In the secret courts vote itself, Tom McNally seems to have acted as the voice of the party establishment.

According to the Guardian:
McNally, a justice minister, indicated he was unlikely to lead a rebellion but would instead seek further concessions. He said it was to the credit of the party that it was so troubled by the issue of secret courts, but said the bill's critics lived in an Alice in Wonderland world.
This argument that party leaders and ministers have a unique connection with reality, while activists are by nature unworldly, has always seemed strange to me. Surely it is activists, with their jobs, mortgages and journeys to work who understand how most voters live?

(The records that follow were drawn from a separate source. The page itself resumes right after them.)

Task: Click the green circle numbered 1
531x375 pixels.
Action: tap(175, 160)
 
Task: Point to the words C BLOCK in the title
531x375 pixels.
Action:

And I don't recall any Lib Dem grandees insulting party members when they were asking them to go to Eastleigh or donate money a fortnight ago.

But the parallel with Alice in Wonderland is useful here:
"Let the jury consider their verdict," the King said, for about the twentieth time that day. 
"No, no!" said the Queen. "Sentence first - verdict afterwards." 
"Stuff and nonsense!" said Alice loudly. "The idea of having the sentence first!" 
"Hold your tongue!" said the Queen, turning purple. 
"I won't!" said Alice. 
"Off with her head!" the Queen shouted at the top of her voice.
"Sentence first - verdict afterwards" may well be what we get from secret courts. Take this BBC News report from 2006 (thanks to Love and Garbage on Twitter for the link):
A judge has criticised the Home Office over contradictory MI5 intelligence in secret hearings involving two terrorism suspects, it has emerged. 
The error came to light only because one barrister acted in both Special Immigration Appeals Commission cases. 
Mr Justice Newman said the "administration of justice" had been put at risk in the cases of Algerian Abu Doha and a suspect known as MK.
If anyone has been taking tea with the Mad Hatter, it is Tom McNally himself.